World Press Freedom Day 2009

Today is World Press Freedom Day.

It should be a happy day for the Philippines, considering that we always boast of having the freest press in Asia, but for journalists, it is an opportune time to remember the many members of the media worldwide who have been arrested, jailed and killed in the line of duty. Okay, not just to remember, but to demand justice for them.

[Ironically, the UNESCO is celebrating World Press Freedom Day in Qatar where journalists are being prevented from organizing themselves. The IFJ is boycotting the event in Doha in support of Qatar’s journalists.]

Despite the trappings of formal democracy, the problems of a muzzled press is also felt here in the country. According to the Freedom Fund for Filipino Journalists:

The National Union of Journalists of the Philippines, a member of the International Federation of Journalists, meanwhile has documented 100 questionable deaths of journalists.

In its latest report, Getting Away with Murder, the New York-based Committee to Protect Journalists ranked the Philippines at 6th place among 14 countries “where journalists are murdered on a recurring basis and governments are unable or unwilling to prosecute the killers” from 1999-2008. The CPJ has repeatedly lambasted the Philippine government for failing to find and convict the killers and masterminds of the slays.

Another report, this time by the IFJ, dubbed the Philippines among the worst hotspots for journalists.

Reporters Without Borders has also assailed the Philippines over the slays.

To mark today’s event, journalists went to Bulacan, home province of Philippine press freedom icon Marcelo H. del Pilar, to pay tribute to the profession’s fallen members.

Elsewhere, Filipino journalists who strive to be truthful vis-a-vis the government face libel suits that could send them to jail. Journalists have filed a countersuit against First Gentleman Mike Arroyo who has charged 40 media colleagues with libel. Congress is also seeking to pass a dangerous “right of reply” law.

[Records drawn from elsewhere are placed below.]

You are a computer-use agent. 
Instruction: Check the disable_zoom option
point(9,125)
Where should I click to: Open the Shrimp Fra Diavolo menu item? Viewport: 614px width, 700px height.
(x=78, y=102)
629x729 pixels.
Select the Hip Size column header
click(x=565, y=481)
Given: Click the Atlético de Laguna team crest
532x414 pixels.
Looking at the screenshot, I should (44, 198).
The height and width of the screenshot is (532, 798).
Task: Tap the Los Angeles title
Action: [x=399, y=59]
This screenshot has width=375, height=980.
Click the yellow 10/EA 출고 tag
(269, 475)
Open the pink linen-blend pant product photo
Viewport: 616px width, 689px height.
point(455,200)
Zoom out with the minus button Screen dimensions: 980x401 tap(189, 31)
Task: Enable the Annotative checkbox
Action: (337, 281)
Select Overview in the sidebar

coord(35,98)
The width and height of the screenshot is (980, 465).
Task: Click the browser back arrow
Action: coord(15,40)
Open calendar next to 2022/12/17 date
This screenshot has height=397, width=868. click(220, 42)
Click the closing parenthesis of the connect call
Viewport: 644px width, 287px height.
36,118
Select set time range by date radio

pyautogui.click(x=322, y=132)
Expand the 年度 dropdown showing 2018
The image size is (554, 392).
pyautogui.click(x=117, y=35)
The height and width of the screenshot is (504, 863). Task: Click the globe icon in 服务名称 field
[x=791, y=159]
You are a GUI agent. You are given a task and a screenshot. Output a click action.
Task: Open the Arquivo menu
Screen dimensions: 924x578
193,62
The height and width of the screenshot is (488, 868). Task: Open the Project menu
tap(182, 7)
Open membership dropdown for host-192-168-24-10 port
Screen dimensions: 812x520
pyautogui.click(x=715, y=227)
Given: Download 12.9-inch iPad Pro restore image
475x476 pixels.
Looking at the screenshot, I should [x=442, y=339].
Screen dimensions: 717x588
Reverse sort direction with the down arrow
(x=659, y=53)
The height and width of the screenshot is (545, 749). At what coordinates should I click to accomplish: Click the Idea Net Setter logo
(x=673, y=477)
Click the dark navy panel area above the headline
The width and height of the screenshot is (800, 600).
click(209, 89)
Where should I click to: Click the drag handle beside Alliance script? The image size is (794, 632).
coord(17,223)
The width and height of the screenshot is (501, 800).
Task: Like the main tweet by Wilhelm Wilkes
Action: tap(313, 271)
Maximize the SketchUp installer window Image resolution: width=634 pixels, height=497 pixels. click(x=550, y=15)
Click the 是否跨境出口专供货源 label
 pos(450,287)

These are all aside from the day to day challenges journalists face, the meager pay and lack of adequate protection for most journalists especially those in the community press and provincial media outlets.

In schools, administrators routinely prevent students from exercising editorial control on student-funded newspapers and publications. The rule in schools seems to be to censor students’ free expression and to punish students who exercise their constitutional rights. This obviously does not augur well for producing graduates who freely think and produce creative works. There is also a bias against and creeping criminalization of student journalists who see links between school issues and larger community and national issues, as in education vis-a-vis national government priorities. The College Editors Guild of the Philippines, which has been in existence since 1931, has been tagged as an “enemy of the state” for preaching its brand of committed campus journalism that comforts the afflicted and afflicts the comfortable.

What about new media and citizen journalism? They are the wave of the future. Governments may clamp down and shut down newspapers and broadcast networks, but it is now very difficult, if not impossible, to thwart citizens from being the media themselves. Expanding internet and mobile network coverage and the desire of young people to express themselves have propelled the rise of new media networks and blogging.

It is a good thing that these segments of the media have not been hit by crackdowns by schools, companies and government in a big way (except the QCSHS incident) but new media practitioners should organize themselves to better use the medium to democratize media content and to reach a wider audience. Perhaps between now and the 2010 elections, citizen journalists and mainstream practitioners may sit down and map out a plan for a truly great election coverage that would best serve their publics. In the meantime, new media publishers should resist the temptations of corporations, advertisers and traditional politicians who seek to prostitute the medium into something that closely resembles or mimics the worst of old media.

The situation of journalists show us that we have much work to do to make our democracy authentic and substantial. For in the final analysis, a truly democratic and free country  respects press freedom encourages and does not punish journalists, and allows the people unhampered access to information and to media so that they could freely make choices to help determine the course which the nation and any individual should take. Anything less is a sham.